KNM has engaged in several sale and purchase agreements (SPAs) to divest non-core or underperforming assets, aiming to alleviate financial burdens and streamline operations.

It added that the successful completion of its SPA is crucial to its financial stabilisation efforts, noting that the regulatory timeframe for pursuing the appeal could affect the SPA’s completion schedule.

The group said that with a 35-year track record and a strong presence in the process equipment manufacturing industry, the board is confident the RM100mil retained working capital will enable it to rebuild and revitalise its operations.

“The board will focus on the operational and financial turnaround of the group.

“At the appropriate time, when the company’s financial health is restored, the board will consider a re-listing of KNM, subject to financial performance and requisite approvals,” it added.

In press releases to the media yesterday, KNM conceded that the delisting is a strategic move to accelerate its turnaround, and complete the disposal of Deutsche KNM GmbH (DKNM) to NGK Insulators Ltd (NGK), which it sees as a key milestone in its recovery plan.

The group said that the current trading price of its shares of half a sen already reflects minimal value, making the impact of delisting largely symbolic.

“Remaining listed under PN17 does not support any fundraising actions.

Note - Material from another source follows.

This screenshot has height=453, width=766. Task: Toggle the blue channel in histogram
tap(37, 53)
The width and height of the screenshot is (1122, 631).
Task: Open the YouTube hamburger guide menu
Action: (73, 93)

Being listed as a PN17 company has also affected KNM’s image and credibility with clients and investors.

“Delisting, therefore, allows KNM to move faster, execute projects more effectively, and focus on restoring profitability without any delays,” it said.

Outlining the path forward, KNM said with RM100mil in working capital secured from creditors, the group will reinvigorate its Malaysian operations and strengthen customer confidence.

It added: “Once profitability and stability are restored, KNM’s large base of approximately 33,000 shareholders provides flexibility for a future relisting without the stresses for acquiring the required shareholder spread in any initial public offering exercises.”

Furthermore, it pointed out that the delisting also enables it to complete the €270mil sale of DKNM to NGK, which is the highest and most credible offer it has received, encouraged by the fact that NGK is prepared to pay in full upon completion without external financing requirements.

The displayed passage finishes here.